İlkokul Almanya’da 4 sene sürüyor. 4. sınıfta yapılan seçmelerle çocukların kaderi belirleniyor. Öğrenciler, notlarına ve ögretmen- veli konsültasyonuna göre Gymnasium, Realschule veya Hauptschule’ye dağılıyor.
Gymnasium
En başarılı öğrenciler (durumu 'pekiyi' olanlar), Gymnasium denen okullara devam ederler. Gymnasium sonunda Abitur denen sınavları başaran öğrenciler üniversiteye gidebilmektedir. İlkokul sonrasında Gymnasium'a giden öğrenciler, genellikle Abitur'u da yapıp üniversiteye girebilmektedirler.
Realschule
Durumu 'iyi' olan öğrenciler, Realschule denen okullara devam ederler. Realschule, Gymnasium'un bir altı ama Hauptschule'nin bir üstünde yer alır. Realschule'yi bitiren öğrenciler, hemen hemen bütün meslek alanlarında 3 yıllık meslek eğitimlerinden istediklerini seçebilirler. Realschule okuyan öğrenciler daha çok meslek yapmaya yönelmektedirler. Bununla birlikte, pek çok Realschule mezunu da ek sınavları da yaparak üniversiteye gidebilme haklarını kullanmaktadırlar. Realschule bitirdikten sonra 3 sene meslek yapmayı tercih eden öğrenciler için de her zaman üniversiteye gidebilme imkanı mevcuttur. Fakat Realschule öğrencilerinin üniversite okumaktan çok meslek yapmaya yönelecekleri varsayılmaktadır. Buna dayalı olarak Realschule'ye giden öğrencilerin üniversiteye gidiş yolları Gymnasium'dakiler kadar açık ve net değildir.
Hauptschule
Hauptschule, Almanya’da, temel 4 yıllık ilkokul eğitiminde sonra gidilebilecek okul çeşitlerinden biri olup, 3 okullu sistemin en düşük okuludur. İlkokul'a gitmiş her öğrenci Hauptschule'ye gidebilmektedir, buna karşı öğrenciler daha iyi notlarla öğrenci alan ve daha iyi okullar olan Realschule ve Gymnasium'ye gitmek istemektedirler. Öğrenciler beş-altı yıllarını Hauptschule'de geçirmektedirler, bu da beşinci ve dokuzuncu (ya da onuncu) sınıfları kapsamaktadır. Okulu 15-16 yaşlarında bitirebilirler.
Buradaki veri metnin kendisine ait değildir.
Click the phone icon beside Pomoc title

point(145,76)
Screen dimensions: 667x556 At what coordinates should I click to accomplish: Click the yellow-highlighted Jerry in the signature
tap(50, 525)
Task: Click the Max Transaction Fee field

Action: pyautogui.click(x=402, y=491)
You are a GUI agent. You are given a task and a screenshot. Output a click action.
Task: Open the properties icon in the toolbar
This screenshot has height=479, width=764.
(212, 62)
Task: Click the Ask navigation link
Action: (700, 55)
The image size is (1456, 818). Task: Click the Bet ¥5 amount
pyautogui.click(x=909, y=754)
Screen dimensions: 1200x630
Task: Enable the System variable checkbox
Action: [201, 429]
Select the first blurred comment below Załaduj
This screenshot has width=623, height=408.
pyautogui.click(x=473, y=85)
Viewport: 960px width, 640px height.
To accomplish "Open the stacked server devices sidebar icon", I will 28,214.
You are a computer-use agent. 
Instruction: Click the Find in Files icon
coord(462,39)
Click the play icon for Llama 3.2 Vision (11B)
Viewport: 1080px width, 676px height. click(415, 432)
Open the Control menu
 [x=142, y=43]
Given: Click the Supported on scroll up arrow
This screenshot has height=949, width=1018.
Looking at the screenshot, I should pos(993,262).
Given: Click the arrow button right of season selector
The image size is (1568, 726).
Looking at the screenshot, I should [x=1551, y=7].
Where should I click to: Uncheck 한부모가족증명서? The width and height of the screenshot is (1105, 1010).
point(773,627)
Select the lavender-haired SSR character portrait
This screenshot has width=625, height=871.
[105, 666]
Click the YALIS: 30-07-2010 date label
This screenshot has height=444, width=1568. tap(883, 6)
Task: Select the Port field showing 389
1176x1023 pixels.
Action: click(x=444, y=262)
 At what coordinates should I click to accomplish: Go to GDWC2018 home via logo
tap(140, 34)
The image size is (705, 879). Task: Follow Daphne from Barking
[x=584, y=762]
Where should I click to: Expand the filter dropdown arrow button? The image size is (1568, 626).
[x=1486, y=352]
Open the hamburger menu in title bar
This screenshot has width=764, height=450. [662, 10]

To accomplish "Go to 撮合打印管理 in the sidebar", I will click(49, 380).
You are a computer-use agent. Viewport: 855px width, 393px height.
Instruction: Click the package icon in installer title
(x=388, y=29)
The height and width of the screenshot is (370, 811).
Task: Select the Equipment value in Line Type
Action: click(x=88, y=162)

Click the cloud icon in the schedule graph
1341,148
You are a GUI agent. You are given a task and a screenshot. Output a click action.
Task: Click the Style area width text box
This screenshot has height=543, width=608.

Hauptschule'nin amacı genç öğrenciler yaşama ve pratik iş yaşamına hazırlamaktır. Buna karşı daha akademik konulara yoğunlaşan Gymnasium öğrencilerinin amacı eğitimleri sonunda üniversiteye gitmektir. Sonuç olarak Hauptschule daha çok temel matematik, fizik, kimya, biyoloji, coğrafya, tarih gibi derslerin en temel düzeyini öğrencilere aktarmaya çalışır. Hauptschule'nin ilk yılından itibaren bütün öğrenciler İngilizce öğrenir. Okul bittikten sonra diplomalarını alan öğrenciler iş eğitimi alabilirler, halk hizmetlerinin temel seviyesinde ya da sekreterlik gibi işlerde çalışabilirler. Ayrıca tam zamanlı meslek eğitimi veren Berufsfachschule'ye katılabilirler. Başvurdukları işler akademik yetenek gerektirmeyen pratik yeteneği gerektiren işlerdir. Ayrıca daha sonraki eğitimleri için Realschule ya da Gymnasiuma katılırlar. Bunun için şart; iyi bir not ortalamasıdır.
Gesamtschule
Bazı eyaletlerde, Gymnasium, Realschule, Hauptschle üçlü ayrımı yapılmayıp, çocuklar Gesamtschule denen tek bir okula gönderilmektedirler. Ancak nota dayalı seviye farkları bu okullarda da vardır. Farklı olan şey, farklı seviyede öğrencilerin ayrı ayrı okullara gönderilmesi yerine, hepsinin tek bir okulda toplanıp fakat ayrı ayrı sınıflara gönderilmesidir.